Fabrication of Screen-Printed Electrodes Modified by Hydrothermal MnO2 Microflowers and Carbon for Electrochemical Sensors in Copper Ions Detection

Abstract

Porous MnO2 microflowers with a hexagonal crystalline structure were facilely prepared at a low hydrothermal temperature of 90°C, without using any template or capping agent. The as-prepared MnO2 only presented an excellent detection ability for copper (II) by a square wave anodic stripping voltammetry in the presence of super P carbon black as conducting agent, and Nafion as binder. In the present work, to evaluate the detection ability of copper (II) in the MnO2 microflowers, chips of screen-printed electrodes (SPEs) having a polyurethane substrate, a silver working electrode, a carbon counter electrode, and a silver pseudoelectrode, were designed.
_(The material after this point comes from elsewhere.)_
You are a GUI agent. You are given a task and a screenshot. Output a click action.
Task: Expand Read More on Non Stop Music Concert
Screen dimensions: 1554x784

Then, the SPEs chips were modified with MnO2 microflowers and/or super P carbon and used as electrochemical sensors for the detection of copper (II) present in water sources. From the measured results, the fabricated sensors with excellent copper detection in a linear range from 0.625 nM to 15 nM (R2 = 0.9737), and a low detection limit (0.5 nM), high sensitivity (214.05 μA/cm2 nM), and rapid response (180 s) demonstrated high application potential for electrochemical sensors in the detection of copper in water resources.